Looking tall and stately, the dark green Australian pine (Casuarina equisetifolia) is an enemy invader in attractive BDUs (battle dress uniforms). Another Australian import, this pine-like plant has become too at home here in Florida. With no natural enemies, and seed dispersed aerially, the Australian escaped from cultivation and is taking over natural Florida areas.

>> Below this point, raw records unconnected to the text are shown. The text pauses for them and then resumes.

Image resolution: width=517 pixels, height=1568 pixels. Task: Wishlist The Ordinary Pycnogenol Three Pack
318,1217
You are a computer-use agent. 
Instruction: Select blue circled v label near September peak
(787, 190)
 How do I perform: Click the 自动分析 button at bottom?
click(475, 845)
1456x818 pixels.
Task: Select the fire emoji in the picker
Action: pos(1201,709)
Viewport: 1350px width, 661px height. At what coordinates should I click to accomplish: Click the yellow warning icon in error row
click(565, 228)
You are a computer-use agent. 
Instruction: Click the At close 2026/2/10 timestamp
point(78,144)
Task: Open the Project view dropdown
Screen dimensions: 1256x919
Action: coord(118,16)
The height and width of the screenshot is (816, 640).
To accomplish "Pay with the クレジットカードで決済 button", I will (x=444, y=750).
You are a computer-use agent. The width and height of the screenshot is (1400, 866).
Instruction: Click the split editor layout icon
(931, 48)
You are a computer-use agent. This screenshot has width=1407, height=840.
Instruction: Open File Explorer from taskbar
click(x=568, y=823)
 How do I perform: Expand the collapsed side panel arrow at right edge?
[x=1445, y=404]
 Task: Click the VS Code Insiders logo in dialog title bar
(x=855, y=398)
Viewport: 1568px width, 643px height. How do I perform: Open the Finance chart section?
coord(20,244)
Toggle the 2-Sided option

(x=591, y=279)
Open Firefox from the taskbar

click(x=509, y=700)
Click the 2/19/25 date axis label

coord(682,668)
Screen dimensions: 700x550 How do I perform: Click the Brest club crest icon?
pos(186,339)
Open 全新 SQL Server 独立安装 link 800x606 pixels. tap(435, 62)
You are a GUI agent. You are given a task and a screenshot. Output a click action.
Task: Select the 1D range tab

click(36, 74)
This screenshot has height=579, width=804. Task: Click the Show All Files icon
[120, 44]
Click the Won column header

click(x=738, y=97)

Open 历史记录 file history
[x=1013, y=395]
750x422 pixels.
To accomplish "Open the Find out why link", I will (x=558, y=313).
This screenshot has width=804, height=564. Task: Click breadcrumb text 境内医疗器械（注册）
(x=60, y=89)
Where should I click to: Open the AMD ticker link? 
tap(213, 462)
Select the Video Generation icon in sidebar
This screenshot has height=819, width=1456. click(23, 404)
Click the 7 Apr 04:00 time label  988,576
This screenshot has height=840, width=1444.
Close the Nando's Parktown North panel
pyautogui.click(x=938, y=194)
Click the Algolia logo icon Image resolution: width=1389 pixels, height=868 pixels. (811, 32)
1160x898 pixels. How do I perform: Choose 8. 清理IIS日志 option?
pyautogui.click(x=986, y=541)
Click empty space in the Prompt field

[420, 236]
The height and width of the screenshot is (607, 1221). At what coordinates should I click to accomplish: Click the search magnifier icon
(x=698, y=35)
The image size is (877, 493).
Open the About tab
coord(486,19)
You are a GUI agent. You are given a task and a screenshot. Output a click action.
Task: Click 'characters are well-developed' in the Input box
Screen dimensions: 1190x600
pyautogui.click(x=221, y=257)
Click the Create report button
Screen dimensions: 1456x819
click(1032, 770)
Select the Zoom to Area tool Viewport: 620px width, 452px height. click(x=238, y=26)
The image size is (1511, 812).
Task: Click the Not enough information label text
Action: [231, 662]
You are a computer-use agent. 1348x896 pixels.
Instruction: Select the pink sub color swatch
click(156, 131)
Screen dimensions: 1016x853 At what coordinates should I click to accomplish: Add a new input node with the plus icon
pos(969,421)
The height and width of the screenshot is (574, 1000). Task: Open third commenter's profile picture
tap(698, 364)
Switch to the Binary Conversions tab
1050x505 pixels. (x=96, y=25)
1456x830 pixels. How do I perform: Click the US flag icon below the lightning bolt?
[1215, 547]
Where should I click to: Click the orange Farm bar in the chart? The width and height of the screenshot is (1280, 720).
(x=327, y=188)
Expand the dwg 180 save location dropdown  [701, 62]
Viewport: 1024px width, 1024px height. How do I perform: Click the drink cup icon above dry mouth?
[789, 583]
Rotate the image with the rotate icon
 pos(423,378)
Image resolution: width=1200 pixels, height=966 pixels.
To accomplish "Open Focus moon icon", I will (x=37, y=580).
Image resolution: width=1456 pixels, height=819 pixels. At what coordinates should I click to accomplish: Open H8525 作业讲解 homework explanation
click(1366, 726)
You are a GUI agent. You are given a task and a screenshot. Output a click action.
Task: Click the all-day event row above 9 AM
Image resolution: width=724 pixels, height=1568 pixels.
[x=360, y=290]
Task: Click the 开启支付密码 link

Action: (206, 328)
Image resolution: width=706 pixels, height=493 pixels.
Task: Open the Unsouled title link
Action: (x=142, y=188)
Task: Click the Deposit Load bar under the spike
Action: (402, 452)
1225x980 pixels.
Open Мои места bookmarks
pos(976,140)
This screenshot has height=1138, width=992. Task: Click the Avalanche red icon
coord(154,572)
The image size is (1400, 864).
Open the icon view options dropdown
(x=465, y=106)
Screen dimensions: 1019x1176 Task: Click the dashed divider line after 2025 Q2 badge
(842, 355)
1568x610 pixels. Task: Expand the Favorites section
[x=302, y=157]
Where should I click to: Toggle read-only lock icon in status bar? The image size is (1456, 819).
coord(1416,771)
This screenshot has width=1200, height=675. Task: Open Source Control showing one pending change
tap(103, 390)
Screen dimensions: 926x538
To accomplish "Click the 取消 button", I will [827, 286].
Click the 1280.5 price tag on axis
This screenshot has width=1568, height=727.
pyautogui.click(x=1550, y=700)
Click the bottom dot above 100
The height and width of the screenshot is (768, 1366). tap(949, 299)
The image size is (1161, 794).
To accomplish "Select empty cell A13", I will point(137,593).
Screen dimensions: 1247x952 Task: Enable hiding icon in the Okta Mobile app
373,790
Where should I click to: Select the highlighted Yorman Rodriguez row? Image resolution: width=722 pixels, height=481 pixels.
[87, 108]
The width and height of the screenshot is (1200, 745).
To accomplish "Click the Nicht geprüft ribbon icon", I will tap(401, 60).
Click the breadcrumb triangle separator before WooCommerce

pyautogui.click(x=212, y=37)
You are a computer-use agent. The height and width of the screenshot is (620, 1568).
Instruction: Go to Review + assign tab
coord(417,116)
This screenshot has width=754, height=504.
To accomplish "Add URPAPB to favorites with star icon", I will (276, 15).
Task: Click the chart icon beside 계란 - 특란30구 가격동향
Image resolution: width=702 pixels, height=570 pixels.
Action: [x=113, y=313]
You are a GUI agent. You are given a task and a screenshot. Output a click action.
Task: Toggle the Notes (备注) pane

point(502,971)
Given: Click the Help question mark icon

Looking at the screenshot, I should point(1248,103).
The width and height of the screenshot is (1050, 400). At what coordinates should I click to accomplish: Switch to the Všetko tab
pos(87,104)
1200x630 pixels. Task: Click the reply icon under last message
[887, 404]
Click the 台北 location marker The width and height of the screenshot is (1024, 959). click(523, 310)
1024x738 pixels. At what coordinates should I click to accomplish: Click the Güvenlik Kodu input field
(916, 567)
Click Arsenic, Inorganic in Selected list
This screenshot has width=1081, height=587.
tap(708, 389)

Originally touted as a beach and erosion control plant, the Australian pine is, in reality, a shallow-rooted plant prone to tipping over in high winds. I hope your house is not under one. Storms can really knock over these plants. Combine the shallow roots with heavy leaf litter suspected of chemically suppressing other plants, and the Australian pine contributes to erosion while suppressing the real erosion-controlling understory plants. Aussie pines discourage the biodiversity, so necessary to wildlife and human habitation. Biodiversity also provides aesthetic appeal, which is why we plant a variety of plants around our homes. Wildlife value is low, not for food, but perhaps, for shelter. It provides a resting perch for birds and not much more. The cones are nasty, messy and prickly to step on.

How can you get rid of the Australian pine? One method is to cut them down, especially if you have a fireplace. They make a first-rate firewood. If you don't have a fireplace, they make good fence posts. Some foresters use Garlon and let the tree die. However, the wood becomes so hard that a chain saw will bounce off. If you don't have a fireplace (or need fence posts) you can call your local certified tree guy to remove the tree and grind the stump.

So now you have a bare spot? You can replant with native pines, or if you are in a high salt situation use southern red cedar. For wet spots, plant pond pine and spruce pine. For medium to high-and-dry, plant longleaf and southern slash pines, and for very dry areas plant and pines. Pines and red cedars provide food and shelter for the birds, mulch for gardeners, and decorative pine cones or berries.